"Halo Keisha. Bukain pintunya dong." Aku terbangun dari tidurku saat mendengar nama orang yang memanggilku. Siapa yang datang?
Tak ada siapapun di posko selain aku. Hari ini agendanya membantu petugas puskesmas membagikan tablet tambah darah, dan ada juga yang memantau UMKM yang sudah mulai memperbaiki tatanannya. Ada yang ke sekolah untuk sosialisasi kesehatan. Selebihnya pergi ke kecamatan, rapat dengan para mahasiswa KKN lain untuk membicarakan acara yang hendak digelar sebelum masa KKN berakhir nanti.
Aku baru saja mendapat jadwal bulananku subuh tadi. Para cowok maklum karena kami selalu sakit perut saat hari pertama, makanya membolehkan absen satu hari. Edrea dan Syifa sebelumnya juga sudah pernah absen karena tamu bulanan mereka.
Perut dan pinggangku sangat nyeri. Bahkan untuk bangun saja rasanya sangat mager. Beginilah yang dihadapi perempuan setiap bulan.
"Keisha, kami tau loh kamu di dalam sendiri." Aku meremang tatkala mendengar nada bicara itu.
Sepertinya yang datang bukanlah salah satu teman kelompokku karena aku hafal suara mereka. Firasatku mengatakan kalau mereka adalah para pria yang aku temui saat rapat bersama karang taruna kemarin lusa.
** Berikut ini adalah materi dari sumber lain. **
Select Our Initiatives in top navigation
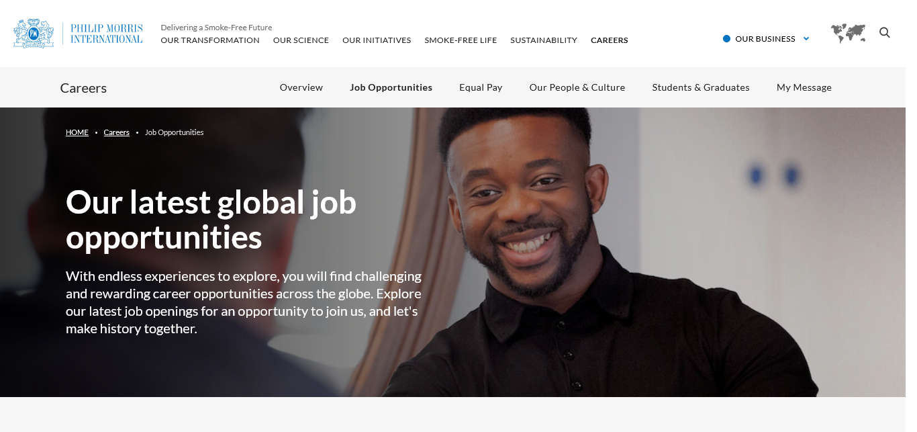This screenshot has width=917, height=432. (377, 40)
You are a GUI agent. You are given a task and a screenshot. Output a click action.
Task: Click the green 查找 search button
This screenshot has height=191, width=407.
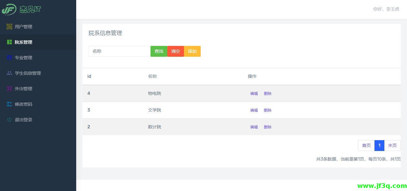(x=159, y=51)
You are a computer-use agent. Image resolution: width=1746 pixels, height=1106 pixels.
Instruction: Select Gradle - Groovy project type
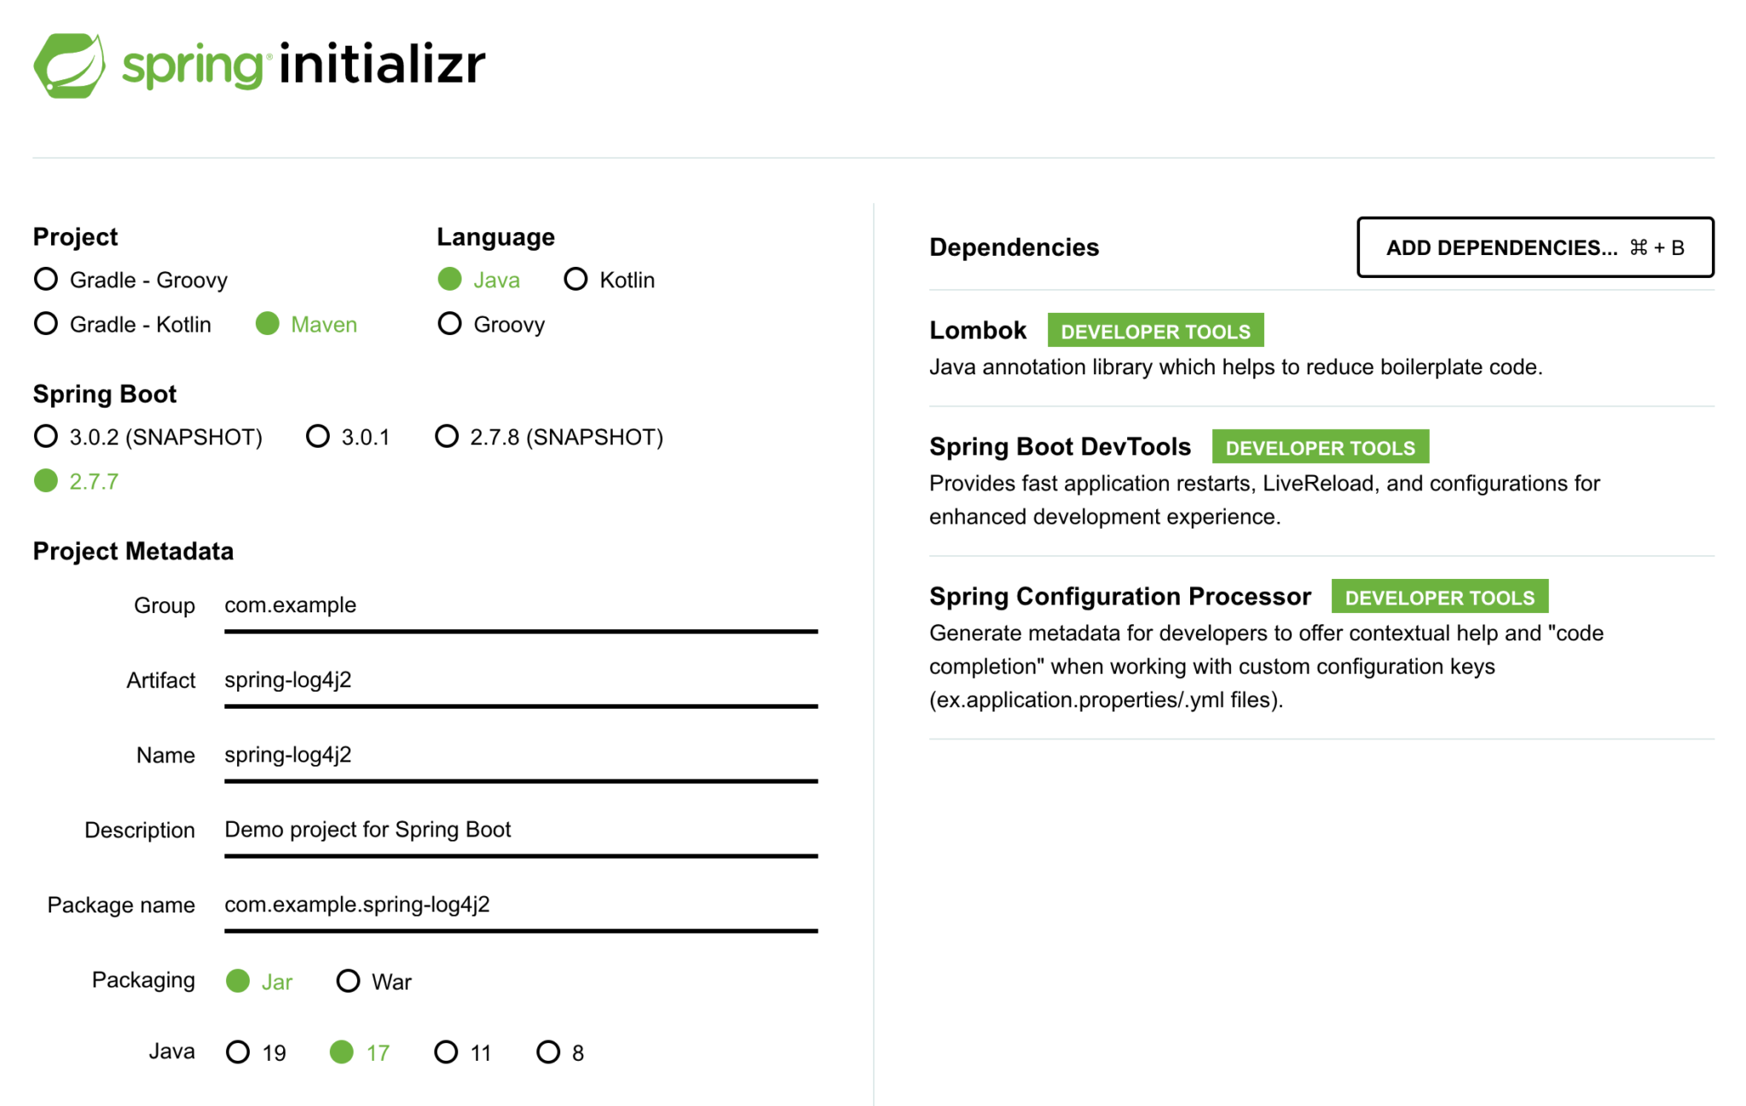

Waktu itu kami mengadakan rapat setelah magrib. Janjinya hanya sampai waktu isya, tapi ternyata waktunya tak cukup sehingga semuanya berlangsung lebih lama. Padahal yang dibahas pun tak penting.
Saat makin malam, beberapa orang baru juga berdatangan. Saat itulah gelagat aneh mulai terlihat. Semenjak mereka datang, asap rokok mulai memenuhi ruangan yang membuat banyak orang tak nyaman, tapi tak ada yang berani ngomong. Belum lagi mereka membawa cemilan berupa kacang-kacangan yang mengotori lantai. Benar-benar seenaknya dan tak ada sopan santunnya sama sekali.
Apalagi ada tiga orang diantara mereka yang terus saja memperhatikan kami, para perempuan. Cara menatapnya itu bikin risih dan malam itu berakhir dengan aku memaksa Nathan agar mengusulkan para wanita boleh pulang duluan. Hanya Fabian dan Keano yang mengikuti acara sampai selesai.
"Keisha, kita cuma mau kenalan doang kok. Gak macem-macem." Ketukan pintu kembali terdengar berulang kali. Kenapa mereka bisa ke sini? Dan kenapa mereka bisa tau kalau hanya ada aku di dalam?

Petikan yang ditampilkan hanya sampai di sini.